Italian police are using drones with thermal sensors to detect people with coronavirus out in public during the strict lock-down.

The small drone flies above virus ho t spots such as Bergamo in the Lombardy region, measuring the temperature of those below.


It then tells residents to go home and can even be used to issue fines if they are seen to have a raised temperature. 


If a suspect is seen with a raised temperature, police on the ground will then approach and take a reading by hand.


The hovering drone emits a mechanical buzz reminiscent of a wasp and shouts down instructions in a tinny voice.



A heat sensor takes the offender's temperature and sends the information to a drone operator, who stares at a thermal map on his hand-held screen - shining orange and purple blobs.


'Violations of the regulations result in administrative and criminal penalties,' the drone says.


Italy's coronavirus epicentre in the northern province of Bergamo, in Lombardy, has had enough of people spreading COVID-19.

Matteo Copia, police commander in Treviolo, near Bergamo, said: 'Once a person's temperature is read by the drone, you must still stop that person and measure their temperature with a normal thermometer. But drones are useful for controlling the territory.' 


Italy was the first Western democracy to enter a national lockdown in the face of a disease that has officially killed more than 18,000 in the Mediterranean country and nearly 100,000 worldwide.

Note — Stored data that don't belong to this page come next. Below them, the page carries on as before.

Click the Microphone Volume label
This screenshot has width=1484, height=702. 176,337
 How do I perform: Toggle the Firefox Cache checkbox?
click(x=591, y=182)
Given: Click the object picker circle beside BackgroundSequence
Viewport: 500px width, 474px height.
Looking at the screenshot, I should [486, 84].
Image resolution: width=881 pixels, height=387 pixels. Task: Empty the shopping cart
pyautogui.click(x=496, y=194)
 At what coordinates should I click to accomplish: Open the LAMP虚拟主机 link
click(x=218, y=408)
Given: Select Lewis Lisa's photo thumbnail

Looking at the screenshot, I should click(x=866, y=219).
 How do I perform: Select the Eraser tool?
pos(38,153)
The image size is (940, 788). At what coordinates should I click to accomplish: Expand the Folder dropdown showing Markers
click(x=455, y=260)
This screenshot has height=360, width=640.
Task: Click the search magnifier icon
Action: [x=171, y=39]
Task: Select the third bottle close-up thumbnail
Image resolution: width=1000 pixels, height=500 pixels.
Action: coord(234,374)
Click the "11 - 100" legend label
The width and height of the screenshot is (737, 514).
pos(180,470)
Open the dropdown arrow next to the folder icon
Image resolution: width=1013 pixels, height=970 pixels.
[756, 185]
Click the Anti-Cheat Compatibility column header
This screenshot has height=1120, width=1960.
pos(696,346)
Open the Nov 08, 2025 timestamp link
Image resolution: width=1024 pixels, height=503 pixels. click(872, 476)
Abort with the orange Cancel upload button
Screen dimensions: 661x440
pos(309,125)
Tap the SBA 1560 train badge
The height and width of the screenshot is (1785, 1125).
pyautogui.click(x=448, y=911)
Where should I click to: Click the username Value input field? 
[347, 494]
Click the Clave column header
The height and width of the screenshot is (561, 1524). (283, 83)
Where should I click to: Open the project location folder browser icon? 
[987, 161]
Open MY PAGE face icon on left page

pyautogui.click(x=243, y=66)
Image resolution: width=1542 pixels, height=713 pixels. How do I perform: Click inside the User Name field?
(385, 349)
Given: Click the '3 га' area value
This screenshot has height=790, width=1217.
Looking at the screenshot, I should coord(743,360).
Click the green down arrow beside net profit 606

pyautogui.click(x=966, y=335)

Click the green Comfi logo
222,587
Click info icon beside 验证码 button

It is now one of several European nations using police drones to an extent that would have seemed unimaginable - and almost certainly unacceptable - just a month ago.


Drones keep people off Paris's river quays and monitor water consumption in Spain. In Italy, they try to figure out who has COVID-19.


The official death toll in Lombardy, an industrial area of 10 million people, stood at 10,022 early on Friday - meaning one in 1,000 people have died of the disease in a matter of weeks. 


The death toll appears to have peaked and the number of new daily infections is dropping to a point where Italy might soon start seeing the number of formally registered COVID-19 cases decline.